WHAT YOU HAVE TO DO:
Report only how many lines below include "agent".

AVAILABLE RECORDS:

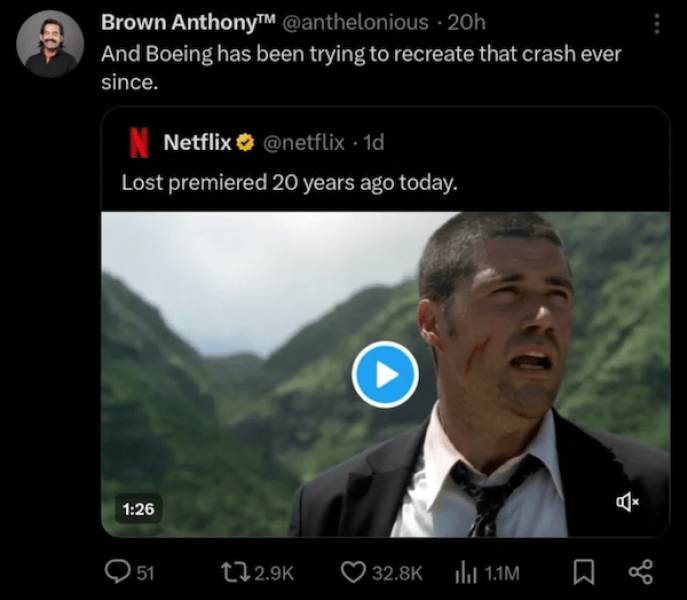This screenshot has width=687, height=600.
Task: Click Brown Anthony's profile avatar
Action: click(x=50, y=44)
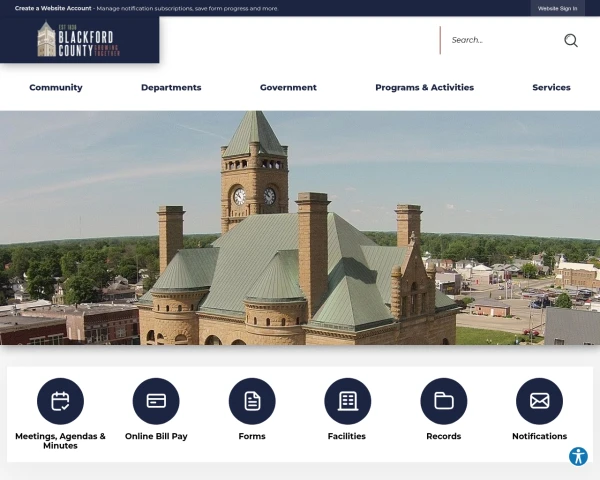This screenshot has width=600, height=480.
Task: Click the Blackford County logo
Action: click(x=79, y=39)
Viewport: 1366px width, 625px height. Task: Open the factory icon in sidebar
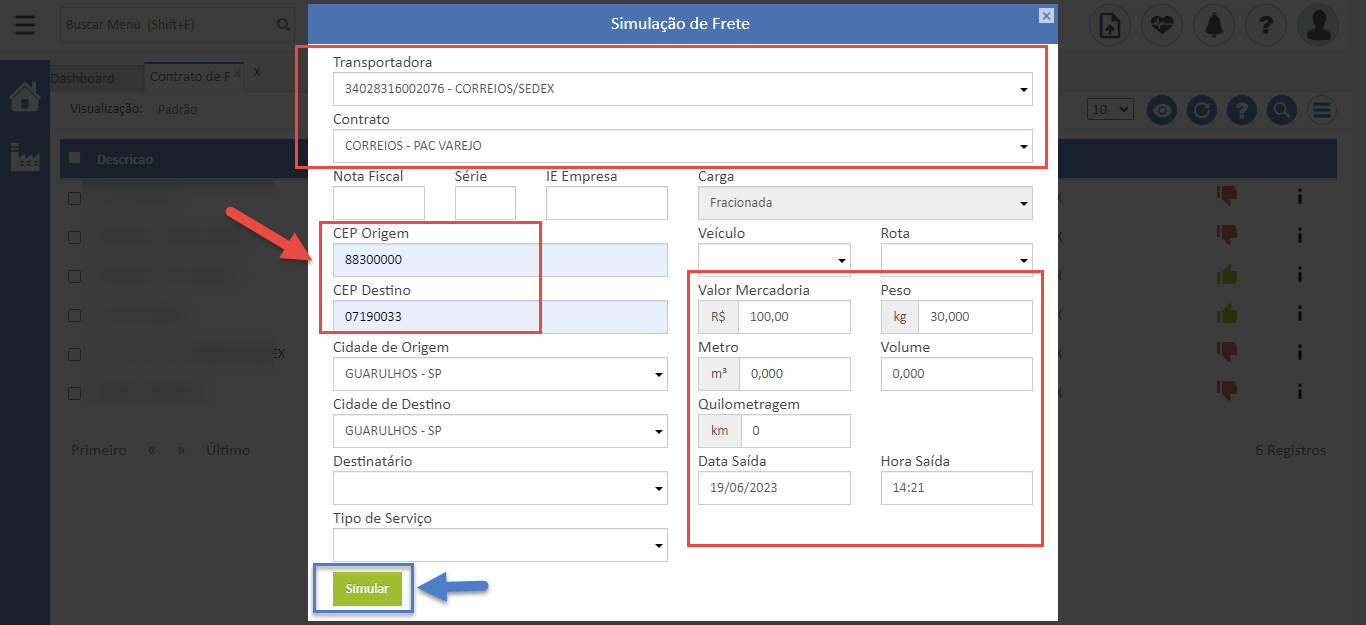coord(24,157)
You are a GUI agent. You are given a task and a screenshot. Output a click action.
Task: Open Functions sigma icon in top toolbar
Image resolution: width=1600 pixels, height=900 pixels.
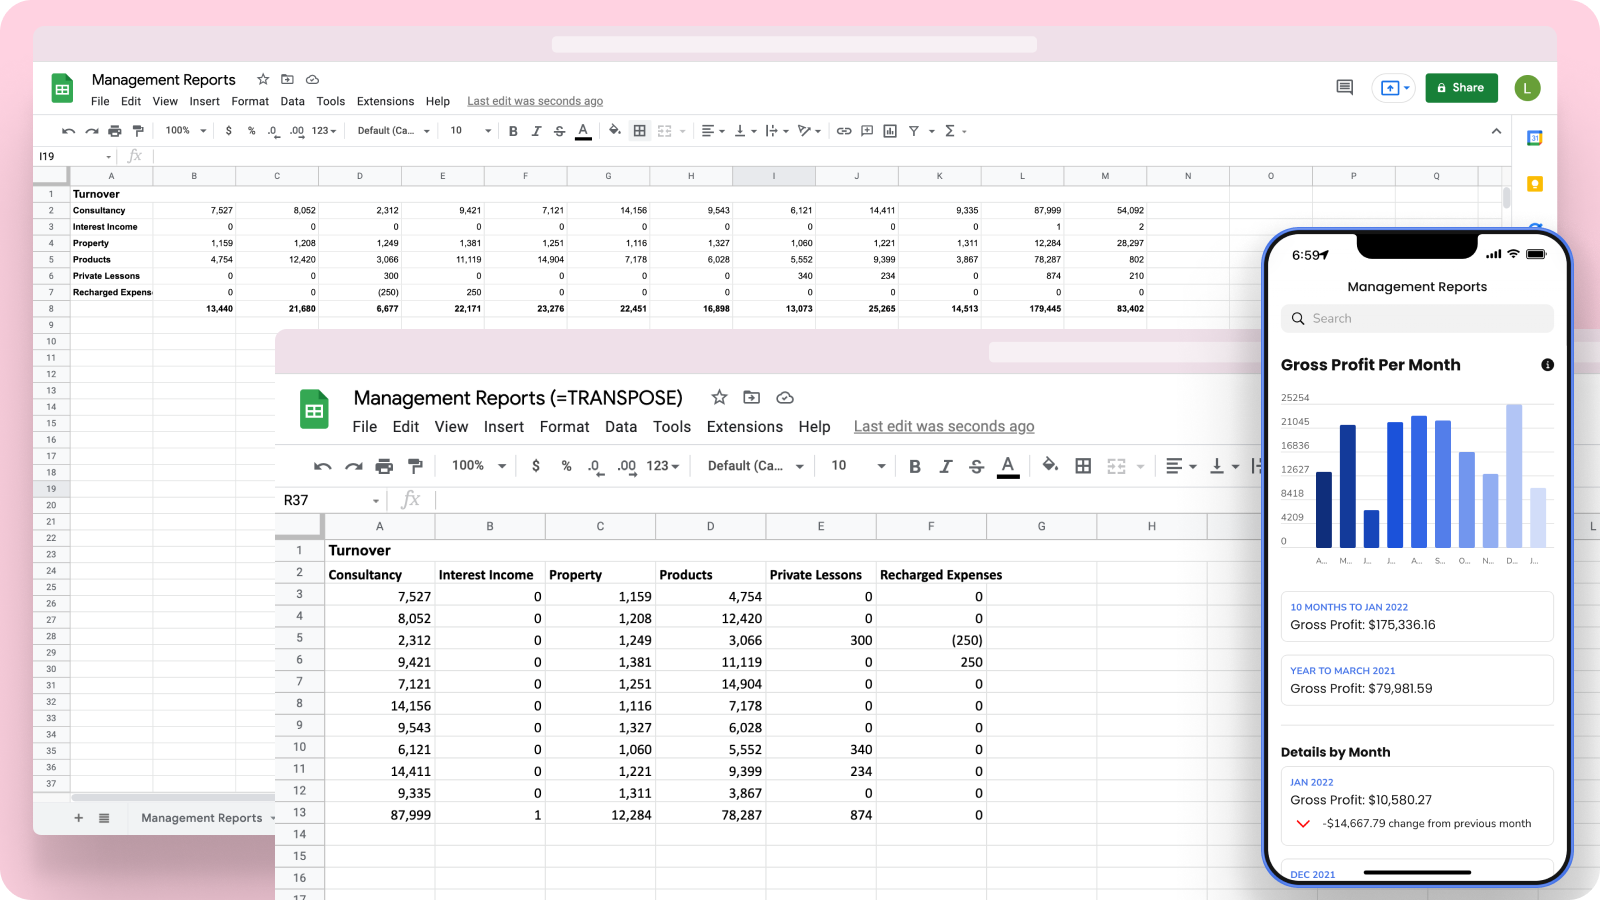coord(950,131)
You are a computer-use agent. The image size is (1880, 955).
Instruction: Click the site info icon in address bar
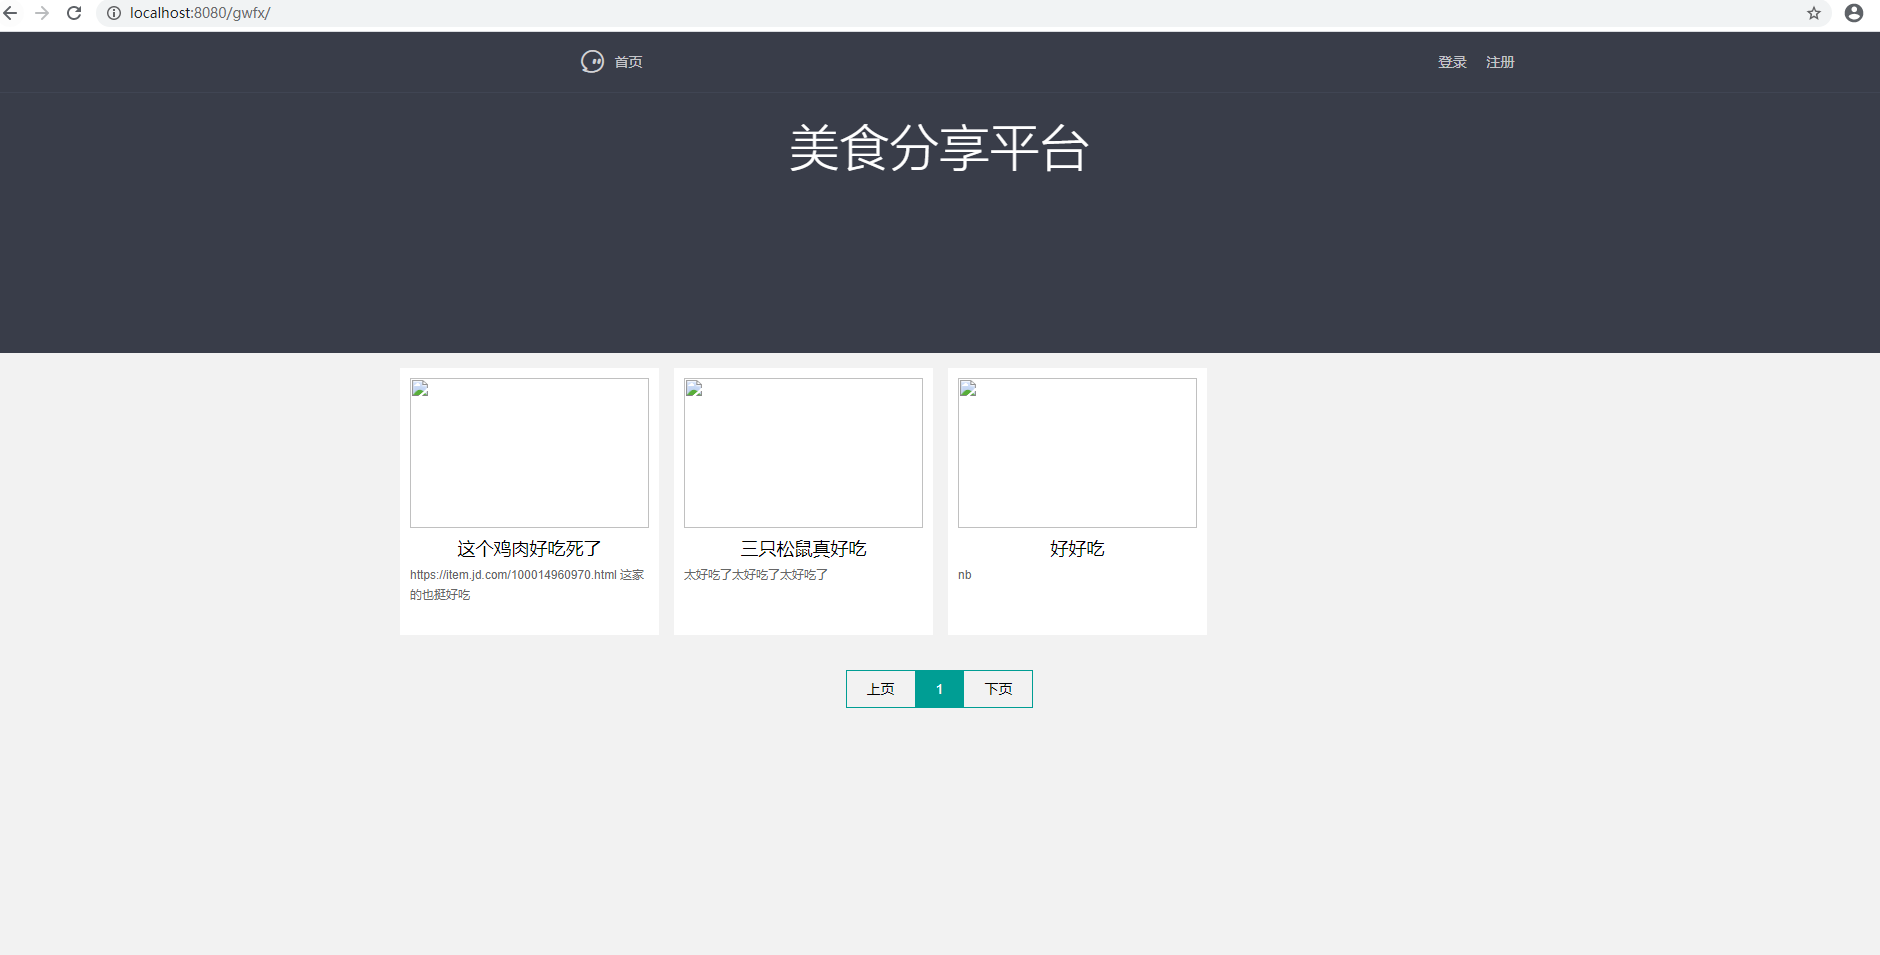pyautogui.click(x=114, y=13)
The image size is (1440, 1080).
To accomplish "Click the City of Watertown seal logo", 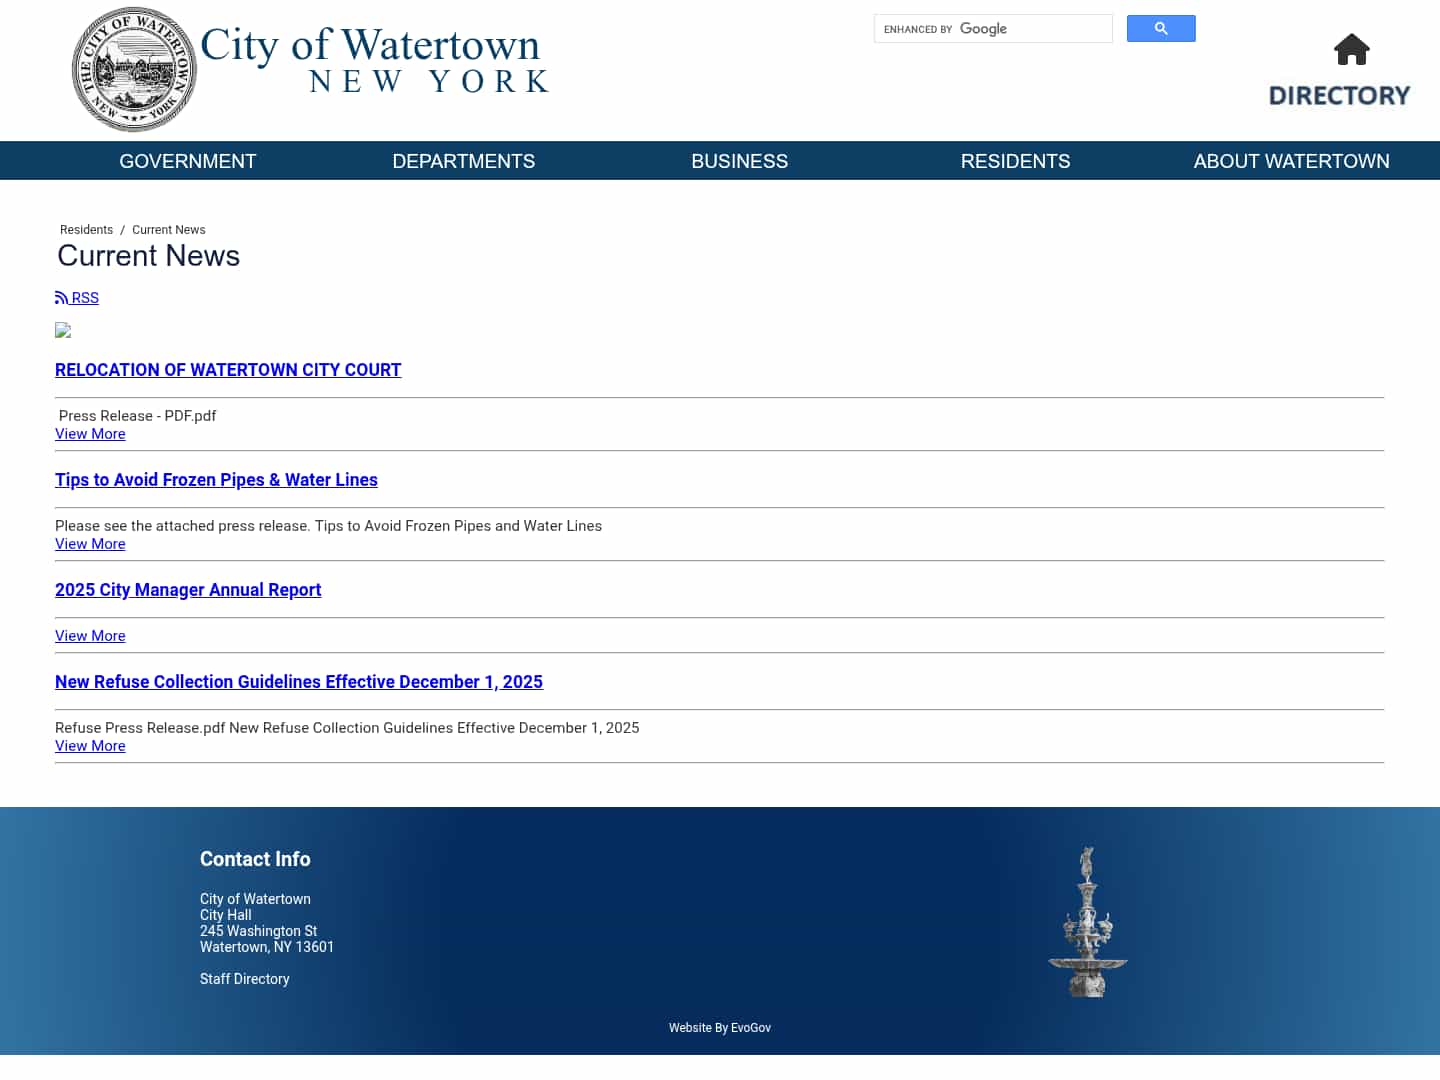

EXERCISE ANSWER:
2